Enfin, la contraception est au centre de la pensée féministe depuis au moins aussi longtemps que le suffrage. Si l’avortement est inclus dans la contraception, celle-ci comprend également des méthodes qui empêchent la grossesse. Dans la continuité du “monopole sur le corps des femmes” mentionné plus haut, la contraception est presque entièrement conçue pour empêcher un corps doté d’un utérus de tomber enceinte, par opposition à un corps doté de sperme de créer une grossesse. La contraception n’est pas facilement accessible dans le monde entier, et même lorsque la contraception est disponible, elle n’est pas toujours agréable. L’idée que la contraception doit être utilisée afin d’éviter les avortements est importante, mais dans certains cas, elle est muette. Les contraceptifs tels que la “pilule”, le “stérilet”, etc., ont d’énormes effets secondaires pour les utilisatrices et peuvent être coûteux dans les pays où l’accès aux soins n’est pas gratuit. L’avortement peut être la seule option pour certaines.

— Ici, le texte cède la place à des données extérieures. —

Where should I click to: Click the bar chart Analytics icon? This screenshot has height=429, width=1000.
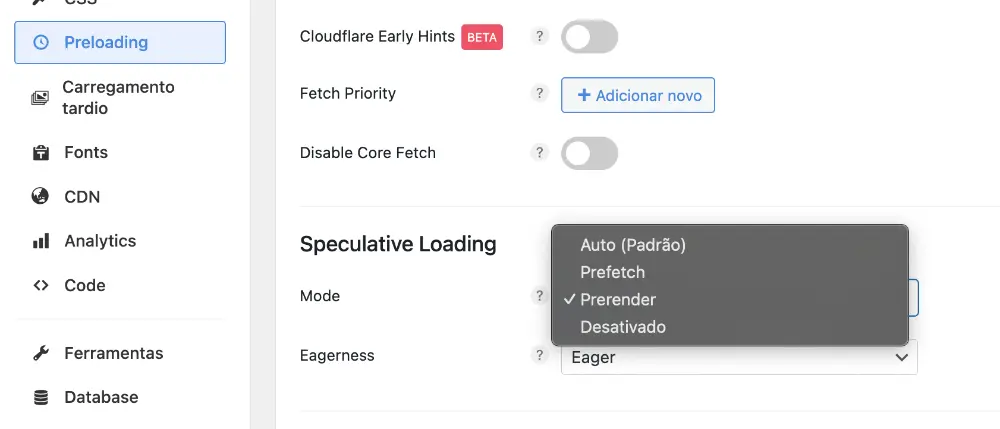41,241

En conclusion, les féministes affirment que le corps d’une femme ne lui appartient pas. Une histoire d’attentes et des systèmes patriarcaux et racistes bien ancrés ont stigmatisé et criminalisé les avortements dans le but de contrôler le corps de celles qui ont un utérus et de promouvoir des idéaux misogynes. Bien que la légalisation de l’avortement et la diffusion d’informations fondées sur des preuves se soient considérablement améliorées au cours de notre vie, nous avons encore un long chemin à parcourir. Il est impératif que nous continuions à diffuser des informations, à dissiper les mythes et à lutter contre les actions en justice afin de créer une société où chacun se sent en sécurité et est informé des possibilités qui s’offrent à lui.